Reputation: 1473
I'm very new to Python Programming. So, I'm trying to learn Python by a book called 'Python Crash Course' But problem occured while I was working on using fill_between method in matplotlib. Here is my code.
import csv
from datetime import datetime
from matplotlib import pyplot as plt
# Read min, max temperatures from the file
filename = 'sitka_weather_2014.csv'
with open(filename) as f:
reader = csv.reader(f)
header_row = next(reader)
dates, highs, lows = [], [], []
for row in reader:
current_date = datetime.strptime(row[0], "%Y-%m-%d")

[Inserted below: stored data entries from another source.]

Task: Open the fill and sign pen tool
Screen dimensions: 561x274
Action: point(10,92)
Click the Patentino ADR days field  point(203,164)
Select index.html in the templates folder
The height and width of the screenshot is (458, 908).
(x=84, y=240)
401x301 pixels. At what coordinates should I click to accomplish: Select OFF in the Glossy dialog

dates.append(current_date)
high = int(row[1])
highs.append(row[1])
low = int(row[3])
lows.append(low)
# plotting the data
fig = plt.figure(dpi=128, figsize=(12, 6))
plt.plot(dates, highs, c='red', alpha=0.5)

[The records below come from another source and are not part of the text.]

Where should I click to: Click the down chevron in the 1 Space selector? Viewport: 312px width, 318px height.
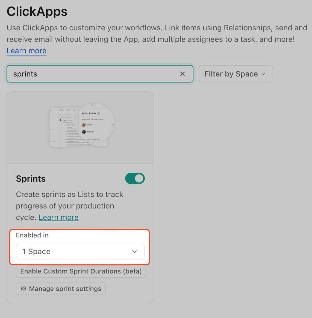(x=134, y=251)
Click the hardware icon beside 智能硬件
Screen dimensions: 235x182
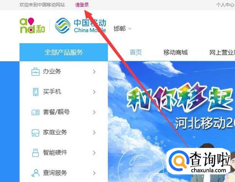[36, 153]
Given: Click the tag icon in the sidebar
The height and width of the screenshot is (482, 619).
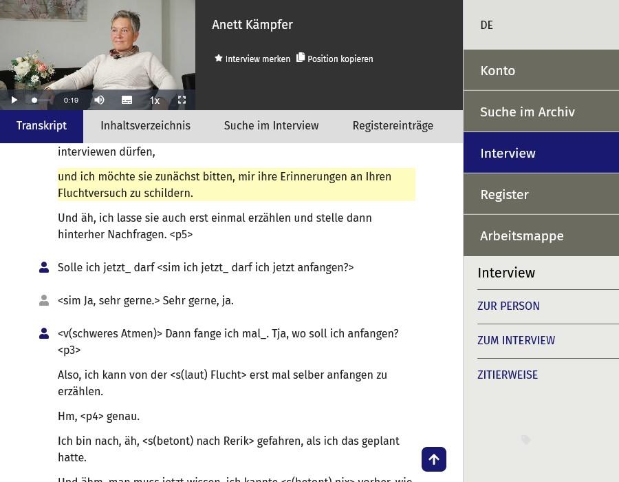Looking at the screenshot, I should coord(525,440).
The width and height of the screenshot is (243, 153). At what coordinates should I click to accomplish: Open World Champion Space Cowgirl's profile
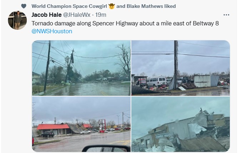pos(69,6)
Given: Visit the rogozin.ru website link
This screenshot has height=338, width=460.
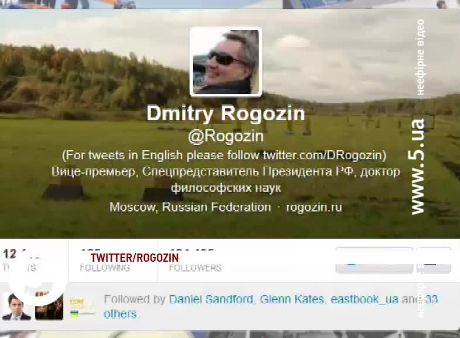Looking at the screenshot, I should (x=314, y=207).
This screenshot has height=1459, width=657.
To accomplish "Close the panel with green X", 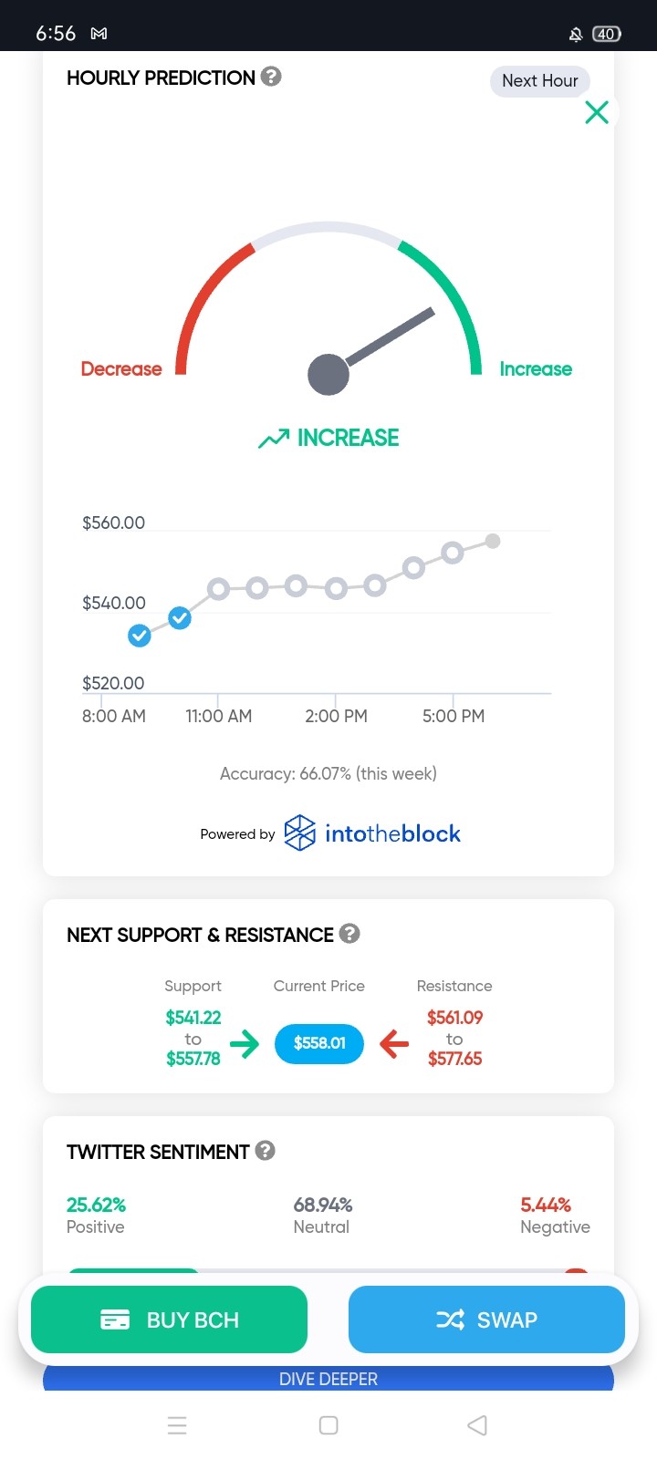I will 597,112.
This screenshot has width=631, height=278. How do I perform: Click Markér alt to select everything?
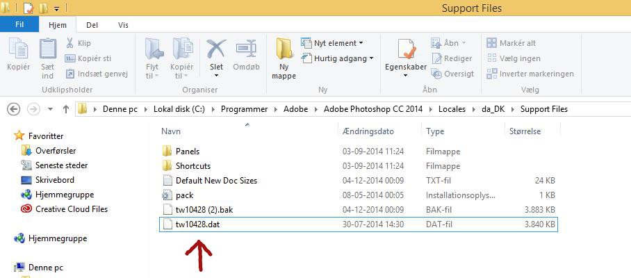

plt.plot(dates, lows, c='blue', alpha=0.5)
plt.fill_between(dates, highs, lows, facecolor='blue', alpha=0.1)
# deciding graph format
plt.title("Daily high and low temperature - 2014", fontsize=24)

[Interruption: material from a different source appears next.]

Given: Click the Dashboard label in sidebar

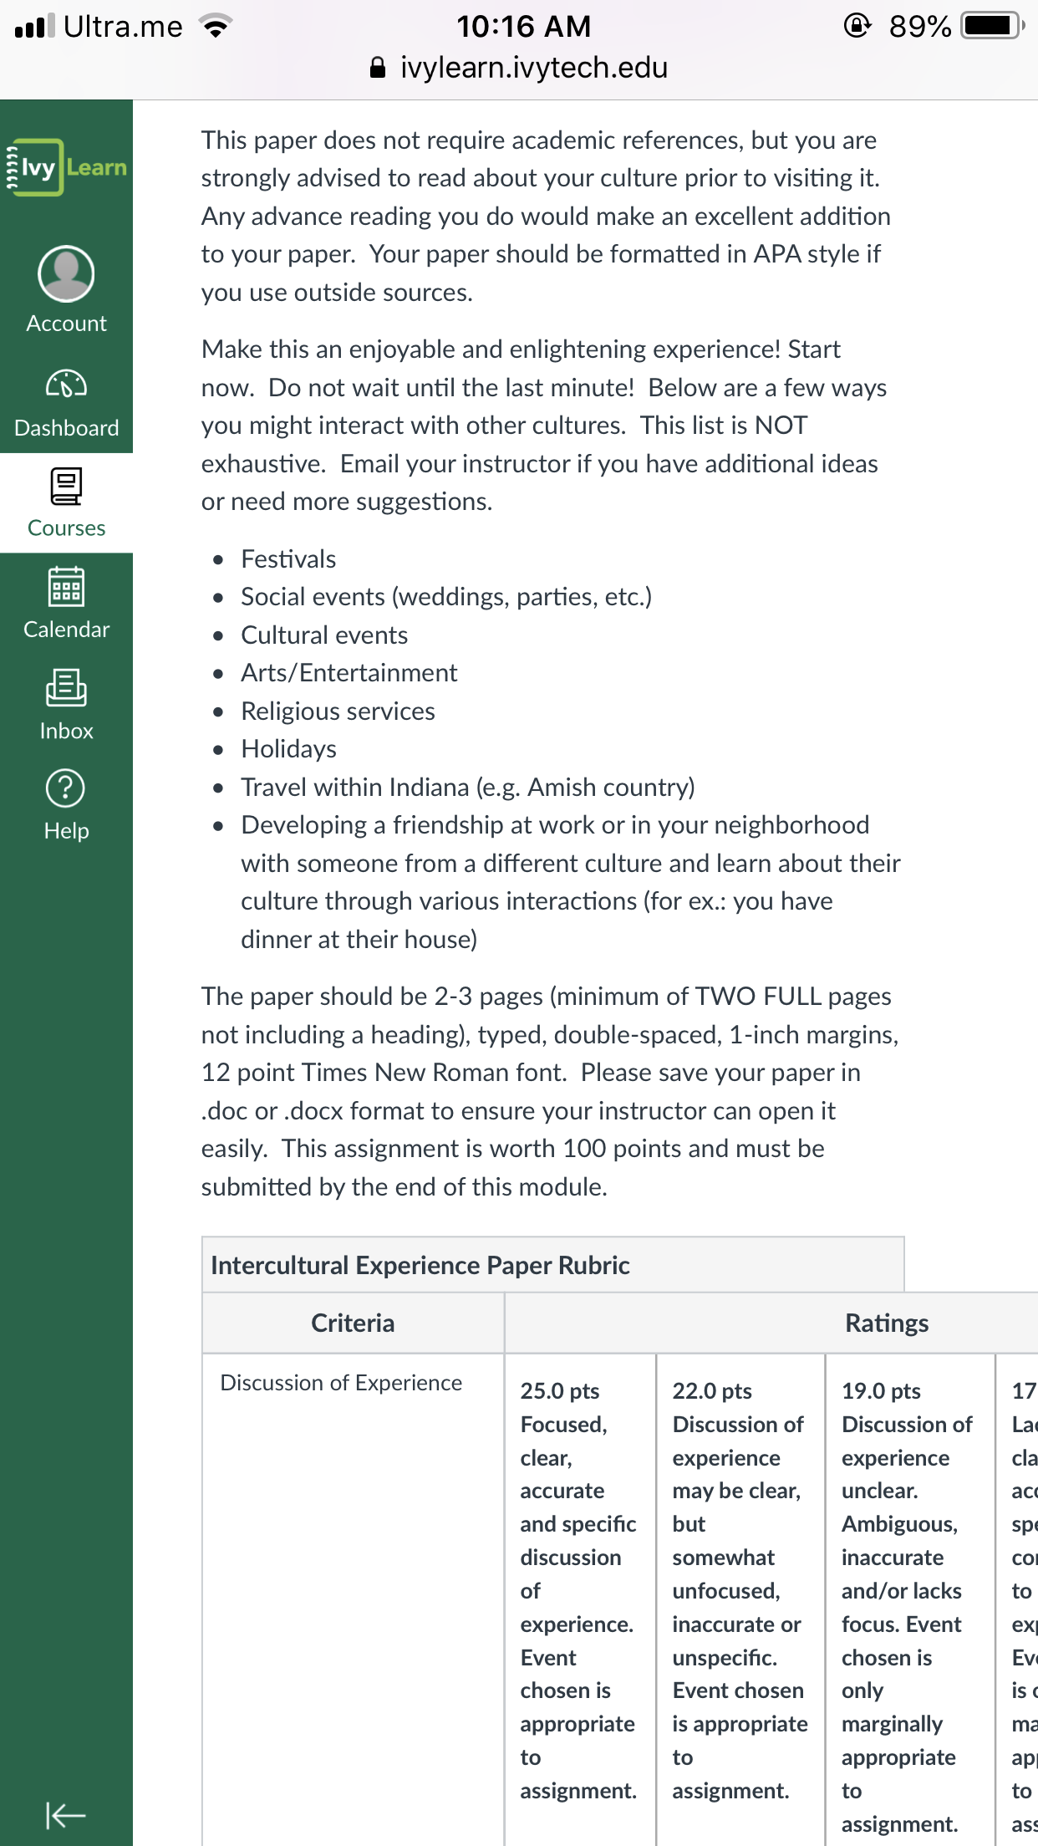Looking at the screenshot, I should pyautogui.click(x=66, y=428).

plt.xlabel('Numbers', fontsize=14)
fig.autofmt_xdate()
plt.ylabel("Temperature (F)", fontsize=16)
plt.tick_params(axis='both', which='major', labelsize=16)
plt.show()
The code above is trying to plotting the data of temperatures. When I'm trying to run the code, pyCharm gives me this Traceback.
Traceback (most recent call last):
File "C:/pyCharm(sang)/highs_lows.py", line 28, in <module>
plt.fill_between(dates, highs, lows, facecolor='blue', alpha=0.1)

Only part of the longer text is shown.